I feel stuck. I feel my "No" to making anything, I feel my "No" and "Fuck You" to life. I've drawn two tarot cards to see if they take me anywhere. I got "Consciousness" and "Father of Swords." I don't know that I'm terribly inspired. The space of consciousness makes sense to me right now because I feel such an emptiness. I trace that back to waiting. Waiting for the other to return and how that outward focus takes me out of feeling myself. It leaves me peering out the window, my small and tender child-body tense and on guard. It takes me out of any kind of flow. Because, in that tension, I am disconnected from myself. The fear in that place is huge, because I am untethered from truth and I am living for someone else's reality. I know better how to come back now, but it is still work. Breath. Softening. A turning toward. A return to imagination and a remembrance that just a little bit counts and can open up a whole world...

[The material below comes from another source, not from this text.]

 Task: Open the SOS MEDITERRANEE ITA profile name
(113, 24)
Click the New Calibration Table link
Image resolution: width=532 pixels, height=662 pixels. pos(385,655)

As the white tiger ran through fields of jasmine, she didn't notice the shard of glass stuck in her bloody paw.
He had forgotten his subway token on the dresser yet again, and Daphne behind the window, with her yellow hair, waved him through, sighing.
The ivy covered everything, just like her mother's love.
Her job was to place a grain of sand into the oysters, so that the pearls would form. She knew the seals gathering into a circle around her would be of help.
Charles stood still, watching the newly closed door to his parents bedroom, unsure how to proceed – the way he had frozen when encountering the mother fox feeding her cubs out back.
He was the father of swords, the bringer of death and life and truth. His blade pierced the heart, cut the cord, and demanded words of honor out of hot breath.
I hope it's "just a little bit" to know that I stumble around with my own NOs and FU's. I've waited at a snow-splattered window looking for my father to return, and he never did. Some of my Fuck Yous are for him. Are yours connected to the one who isn't there?
I too know deeply the waiting and how it can spend our precious hours. At those times in our lives we waited without the tools we have now which can help lead us home to ourselves. Hannah, you came out of the depths with some fantastic sentences...each one worthy of a bigger story which left me waiting.... for the next sentence. One day we three can elaborate on what the hell we each were waiting for.